Copy the data below without any changes, from the line with "Given: Click the Report flag icon in sidebar" up to and including the line with "Action: (x=950, y=422)", and nothing else.

┌──

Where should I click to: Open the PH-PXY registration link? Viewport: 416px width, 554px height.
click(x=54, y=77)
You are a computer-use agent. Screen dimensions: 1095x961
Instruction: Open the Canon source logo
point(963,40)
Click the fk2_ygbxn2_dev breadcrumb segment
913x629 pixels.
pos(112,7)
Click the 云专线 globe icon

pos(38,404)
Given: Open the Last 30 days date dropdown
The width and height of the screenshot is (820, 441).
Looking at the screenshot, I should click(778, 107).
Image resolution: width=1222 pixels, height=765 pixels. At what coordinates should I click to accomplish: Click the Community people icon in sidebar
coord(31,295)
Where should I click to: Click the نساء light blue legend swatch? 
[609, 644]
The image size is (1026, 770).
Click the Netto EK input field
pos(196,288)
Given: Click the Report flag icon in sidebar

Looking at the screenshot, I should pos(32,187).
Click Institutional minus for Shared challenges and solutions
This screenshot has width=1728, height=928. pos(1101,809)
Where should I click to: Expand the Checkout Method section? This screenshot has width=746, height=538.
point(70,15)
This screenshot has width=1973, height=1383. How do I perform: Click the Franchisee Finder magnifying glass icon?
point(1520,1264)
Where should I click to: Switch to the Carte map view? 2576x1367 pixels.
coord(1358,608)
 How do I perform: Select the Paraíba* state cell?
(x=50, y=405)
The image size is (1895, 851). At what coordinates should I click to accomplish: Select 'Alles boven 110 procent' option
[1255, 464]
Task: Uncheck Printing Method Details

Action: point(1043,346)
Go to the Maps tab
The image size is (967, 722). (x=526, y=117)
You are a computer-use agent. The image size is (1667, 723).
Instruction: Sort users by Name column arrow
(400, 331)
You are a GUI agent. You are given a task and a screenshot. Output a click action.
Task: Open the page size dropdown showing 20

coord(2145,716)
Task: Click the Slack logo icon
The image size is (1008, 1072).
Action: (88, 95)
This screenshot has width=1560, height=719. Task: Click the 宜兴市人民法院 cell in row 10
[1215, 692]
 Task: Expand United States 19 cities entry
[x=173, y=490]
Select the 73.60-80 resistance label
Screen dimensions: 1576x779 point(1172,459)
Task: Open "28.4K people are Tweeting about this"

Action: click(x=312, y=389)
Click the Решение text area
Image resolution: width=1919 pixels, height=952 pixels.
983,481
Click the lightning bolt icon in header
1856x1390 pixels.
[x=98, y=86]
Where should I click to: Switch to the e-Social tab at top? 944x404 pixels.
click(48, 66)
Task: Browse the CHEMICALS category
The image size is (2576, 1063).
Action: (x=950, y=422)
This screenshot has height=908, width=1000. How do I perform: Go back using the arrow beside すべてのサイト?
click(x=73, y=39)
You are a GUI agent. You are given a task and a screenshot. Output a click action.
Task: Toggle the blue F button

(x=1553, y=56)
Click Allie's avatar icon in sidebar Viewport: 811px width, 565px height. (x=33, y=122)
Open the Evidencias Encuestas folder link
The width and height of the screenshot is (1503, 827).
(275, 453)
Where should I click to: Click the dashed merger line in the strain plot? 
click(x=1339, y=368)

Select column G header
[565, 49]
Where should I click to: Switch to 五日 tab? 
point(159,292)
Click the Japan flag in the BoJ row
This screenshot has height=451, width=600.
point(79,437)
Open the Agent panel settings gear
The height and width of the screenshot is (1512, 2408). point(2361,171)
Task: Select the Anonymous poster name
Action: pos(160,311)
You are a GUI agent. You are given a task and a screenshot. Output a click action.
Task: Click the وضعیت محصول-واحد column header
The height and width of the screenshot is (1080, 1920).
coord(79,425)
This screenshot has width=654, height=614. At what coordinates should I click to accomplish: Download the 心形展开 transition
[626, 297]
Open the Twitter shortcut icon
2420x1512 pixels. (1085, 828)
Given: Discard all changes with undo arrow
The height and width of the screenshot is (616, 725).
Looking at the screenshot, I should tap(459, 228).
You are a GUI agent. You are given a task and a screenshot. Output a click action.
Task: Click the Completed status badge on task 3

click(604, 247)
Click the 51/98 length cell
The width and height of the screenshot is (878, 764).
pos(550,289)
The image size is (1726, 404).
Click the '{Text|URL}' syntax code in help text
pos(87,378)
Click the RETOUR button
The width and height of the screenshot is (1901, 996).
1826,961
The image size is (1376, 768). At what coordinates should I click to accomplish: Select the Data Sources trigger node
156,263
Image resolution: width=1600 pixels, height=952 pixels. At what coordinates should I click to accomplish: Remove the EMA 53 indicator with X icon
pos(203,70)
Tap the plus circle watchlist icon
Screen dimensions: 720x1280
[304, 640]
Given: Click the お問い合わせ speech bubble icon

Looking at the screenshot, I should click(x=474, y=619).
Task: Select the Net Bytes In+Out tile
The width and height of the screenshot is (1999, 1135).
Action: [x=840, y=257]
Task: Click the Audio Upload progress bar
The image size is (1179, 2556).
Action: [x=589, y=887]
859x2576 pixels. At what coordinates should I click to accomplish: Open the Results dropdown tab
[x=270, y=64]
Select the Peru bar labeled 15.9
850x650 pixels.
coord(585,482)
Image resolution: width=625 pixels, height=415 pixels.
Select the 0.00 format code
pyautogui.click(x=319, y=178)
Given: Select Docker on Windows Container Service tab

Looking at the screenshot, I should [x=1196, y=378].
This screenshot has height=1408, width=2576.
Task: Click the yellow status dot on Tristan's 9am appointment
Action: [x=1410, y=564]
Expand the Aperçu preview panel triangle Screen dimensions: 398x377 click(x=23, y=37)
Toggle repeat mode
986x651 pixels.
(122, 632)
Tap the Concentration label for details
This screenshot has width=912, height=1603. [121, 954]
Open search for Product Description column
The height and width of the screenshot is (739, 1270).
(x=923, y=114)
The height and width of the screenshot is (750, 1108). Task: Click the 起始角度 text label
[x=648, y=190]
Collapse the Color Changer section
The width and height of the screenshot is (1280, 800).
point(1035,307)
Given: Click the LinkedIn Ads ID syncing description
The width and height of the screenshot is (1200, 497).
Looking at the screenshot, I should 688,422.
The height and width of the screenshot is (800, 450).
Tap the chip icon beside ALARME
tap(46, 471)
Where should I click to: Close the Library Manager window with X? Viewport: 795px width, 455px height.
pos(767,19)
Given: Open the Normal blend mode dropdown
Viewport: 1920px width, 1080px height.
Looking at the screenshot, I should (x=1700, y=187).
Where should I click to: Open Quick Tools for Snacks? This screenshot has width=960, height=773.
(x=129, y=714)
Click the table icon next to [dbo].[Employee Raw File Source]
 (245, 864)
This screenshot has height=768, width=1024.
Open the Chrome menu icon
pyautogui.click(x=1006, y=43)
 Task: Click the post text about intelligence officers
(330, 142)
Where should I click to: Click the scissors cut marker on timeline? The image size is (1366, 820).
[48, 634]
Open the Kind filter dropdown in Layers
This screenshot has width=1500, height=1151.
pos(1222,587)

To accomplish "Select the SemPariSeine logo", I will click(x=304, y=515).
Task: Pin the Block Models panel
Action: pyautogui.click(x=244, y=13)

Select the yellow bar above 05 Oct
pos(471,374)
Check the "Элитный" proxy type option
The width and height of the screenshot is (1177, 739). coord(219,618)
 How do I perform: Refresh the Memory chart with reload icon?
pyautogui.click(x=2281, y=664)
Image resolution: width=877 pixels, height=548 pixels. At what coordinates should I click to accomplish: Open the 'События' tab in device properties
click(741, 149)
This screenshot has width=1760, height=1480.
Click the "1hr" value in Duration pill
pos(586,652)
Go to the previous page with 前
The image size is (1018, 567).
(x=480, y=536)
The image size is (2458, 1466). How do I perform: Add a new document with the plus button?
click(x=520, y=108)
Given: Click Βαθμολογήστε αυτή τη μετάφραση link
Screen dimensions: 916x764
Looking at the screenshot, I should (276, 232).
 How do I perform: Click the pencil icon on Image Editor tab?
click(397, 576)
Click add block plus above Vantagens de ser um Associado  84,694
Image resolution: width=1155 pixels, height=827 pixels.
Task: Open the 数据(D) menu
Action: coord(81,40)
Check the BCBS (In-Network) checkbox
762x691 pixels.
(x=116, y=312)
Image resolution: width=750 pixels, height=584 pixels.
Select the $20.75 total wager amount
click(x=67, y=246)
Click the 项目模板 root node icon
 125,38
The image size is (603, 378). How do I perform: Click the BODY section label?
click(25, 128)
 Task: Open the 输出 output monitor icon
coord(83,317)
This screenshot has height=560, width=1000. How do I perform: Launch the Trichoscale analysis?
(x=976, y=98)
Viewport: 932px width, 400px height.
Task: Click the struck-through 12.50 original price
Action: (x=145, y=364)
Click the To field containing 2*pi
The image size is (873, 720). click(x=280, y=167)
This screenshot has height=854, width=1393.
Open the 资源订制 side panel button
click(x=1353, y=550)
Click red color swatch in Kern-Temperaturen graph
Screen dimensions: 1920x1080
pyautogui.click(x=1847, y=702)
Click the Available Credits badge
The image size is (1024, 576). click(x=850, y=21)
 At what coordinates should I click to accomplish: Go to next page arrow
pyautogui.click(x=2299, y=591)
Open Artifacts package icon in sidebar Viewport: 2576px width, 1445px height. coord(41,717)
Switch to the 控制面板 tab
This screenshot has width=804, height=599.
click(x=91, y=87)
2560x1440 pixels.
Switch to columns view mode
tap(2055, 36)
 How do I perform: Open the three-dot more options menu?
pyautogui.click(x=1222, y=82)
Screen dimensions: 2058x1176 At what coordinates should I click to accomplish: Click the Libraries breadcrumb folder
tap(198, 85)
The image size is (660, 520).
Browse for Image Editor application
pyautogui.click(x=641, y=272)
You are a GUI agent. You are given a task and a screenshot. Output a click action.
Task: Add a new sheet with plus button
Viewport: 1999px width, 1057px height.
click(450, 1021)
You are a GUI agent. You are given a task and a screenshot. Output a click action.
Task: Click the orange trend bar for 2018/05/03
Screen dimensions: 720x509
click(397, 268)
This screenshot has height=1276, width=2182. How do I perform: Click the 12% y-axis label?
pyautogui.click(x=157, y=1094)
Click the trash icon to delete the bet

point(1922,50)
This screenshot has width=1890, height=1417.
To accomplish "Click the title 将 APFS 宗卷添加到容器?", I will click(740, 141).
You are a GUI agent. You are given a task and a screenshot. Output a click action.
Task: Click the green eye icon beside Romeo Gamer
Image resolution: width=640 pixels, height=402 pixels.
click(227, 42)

└──

Reply:
Given: Click the Report flag icon in sidebar

Looking at the screenshot, I should pos(32,187).
Click Institutional minus for Shared challenges and solutions
This screenshot has width=1728, height=928. pos(1101,809)
Where should I click to: Expand the Checkout Method section? This screenshot has width=746, height=538.
point(70,15)
This screenshot has width=1973, height=1383. How do I perform: Click the Franchisee Finder magnifying glass icon?
point(1520,1264)
Where should I click to: Switch to the Carte map view? 2576x1367 pixels.
coord(1358,608)
 How do I perform: Select the Paraíba* state cell?
(x=50, y=405)
The image size is (1895, 851). At what coordinates should I click to accomplish: Select 'Alles boven 110 procent' option
[1255, 464]
Task: Uncheck Printing Method Details

Action: point(1043,346)
Go to the Maps tab
The image size is (967, 722). (x=526, y=117)
You are a computer-use agent. The image size is (1667, 723).
Instruction: Sort users by Name column arrow
(400, 331)
You are a GUI agent. You are given a task and a screenshot. Output a click action.
Task: Open the page size dropdown showing 20

coord(2145,716)
Task: Click the Slack logo icon
The image size is (1008, 1072).
Action: (88, 95)
This screenshot has width=1560, height=719. Task: Click the 宜兴市人民法院 cell in row 10
[1215, 692]
 Task: Expand United States 19 cities entry
[x=173, y=490]
Select the 73.60-80 resistance label
Screen dimensions: 1576x779 point(1172,459)
Task: Open "28.4K people are Tweeting about this"

Action: click(x=312, y=389)
Click the Решение text area
Image resolution: width=1919 pixels, height=952 pixels.
983,481
Click the lightning bolt icon in header
1856x1390 pixels.
[x=98, y=86]
Where should I click to: Switch to the e-Social tab at top? 944x404 pixels.
click(48, 66)
Task: Browse the CHEMICALS category
The image size is (2576, 1063).
Action: (x=950, y=422)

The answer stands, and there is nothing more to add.